Arrange Me a Marriage (BBC2, Thursday) was more engaging than most in the genre, mainly because nobody was strung out to dry. The notion is that arranged marriages often work in the subcontinent, so it was worth getting a marriage-fixer — a Scots– Indian woman called Aneela — to work her art on Westerners. She seemed a sensible person. Her subject, a 33-year-old unmarried executive called Lexi, insisted that she didn't mind what social class her groom came from. Aneela quickly set her right on that — class background was vital. Most unwed people have a fantasy about the exact partner they want; she knew that nobody meets all our requirements, and if they did we'd be disappointed anyway. As my friend the Texan gossip columnist Betsy Parish said when a friend asked why she'd never married, 'Because all the men here are married, gay, or pond scum.'
So we had all the usual reality trappings: the impromptu conversations, the relaxed family chat in the kitchen with the soundman trying to hide behind the dresser, and the fake tension: 'Only two weeks left, and Lexi is no nearer making up her mind ... ' In the end they found a chap, who seemed very pleasant, or at least had been edited to seem very pleasant, and the couple began an apparently satisfactory relationship. Has it lasted? It doesn't matter. We had the result. We also don't know if Elizabeth and Mr Darcy lived happily ever after, and Pride and Prejudice is no more fictional than reality TV.

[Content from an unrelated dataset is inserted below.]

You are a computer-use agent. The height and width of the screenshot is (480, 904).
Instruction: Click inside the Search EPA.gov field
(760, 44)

Cranford (BBC1, Sunday) was lovely, one of the best bonnet-rippers for a long time. It should have been labelled 'based on the characters created by Elizabeth Gaskell'. For one thing there was almost no anachronistic dialogue, no `if it please you, sir, I shall be your faithful servant 24/7', though Judi Dench's line 'It is all go in Cranford' did make my teeth itch. The writers realised that the books are essentially a form of soap opera, in this case set around 13 miles south of the original Coronation Street. So there has to be love, loathing, death, disaster, lashings of snobbery and plenty of humour. In the absence of Andrew Davies, sex is always going to be a problem when you adapt books in which there is no sex at all, but the scene in which the two spinster aunts go to their separate bedrooms to suck upon their orange slices vividly evoked a lifetime's sexual frustration without a bare boob or thrusting buttock.
Cranford preceded yet another programme about Tony Blair, a largely forgotten political figure older readers might recall. I found myself wondering why we needed yet another analysis, especially as Michael Cockerell's three-parter earlier this year more or less said it all. The Blair Years (BBC1, Sunday) did have the possible advantage of an interview with Blair.

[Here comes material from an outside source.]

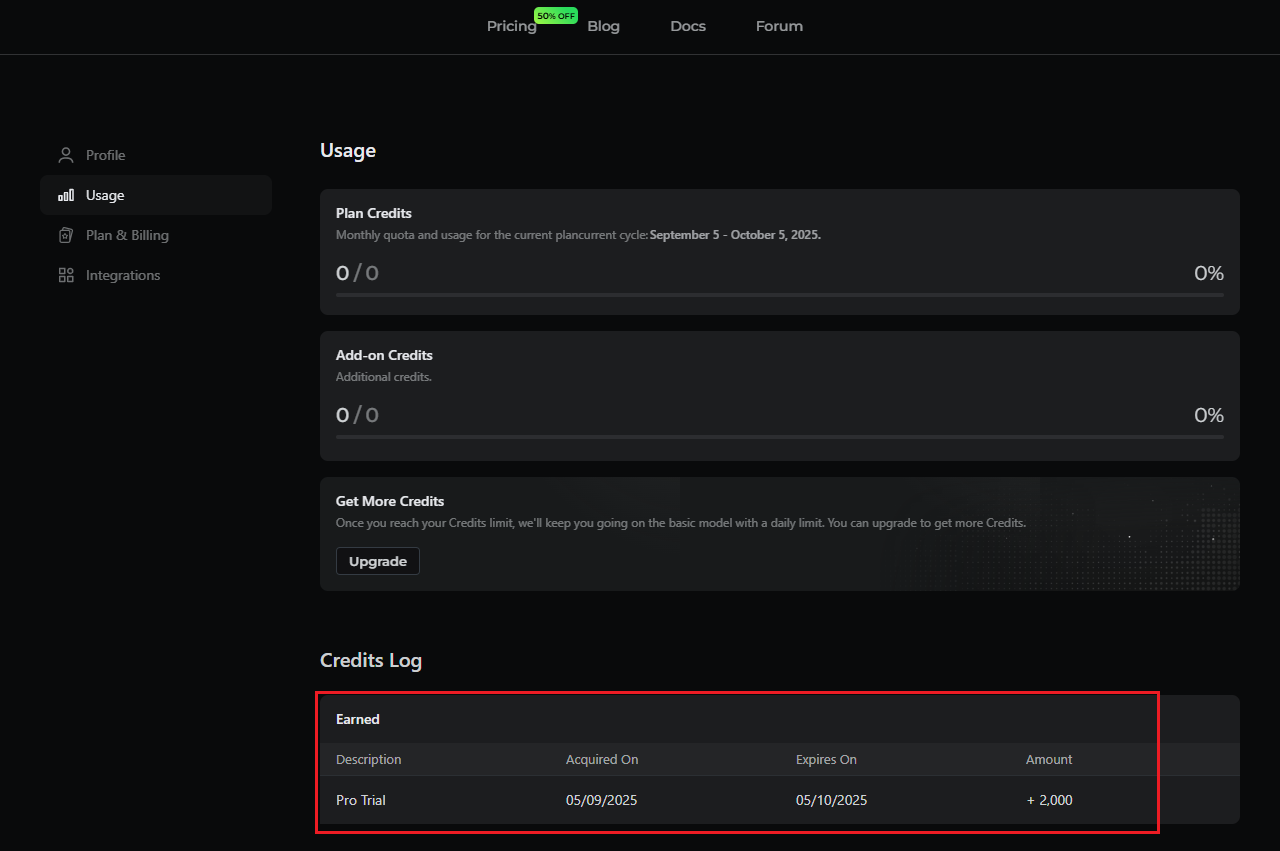Click the Expires On column header
Image resolution: width=1280 pixels, height=851 pixels.
point(826,760)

But Blair wasn't going to say anything new or interesting. It was worse than Hamlet without the prince — it was Hamlet saying, 'Of course I had occasional disagreements with my stepfather, but these are inevitable in any close family situation. On the whole, it was a most fruitful partnership and of great benefit to the people of Denmark ... ' You could read between the lines, but it's very second-best.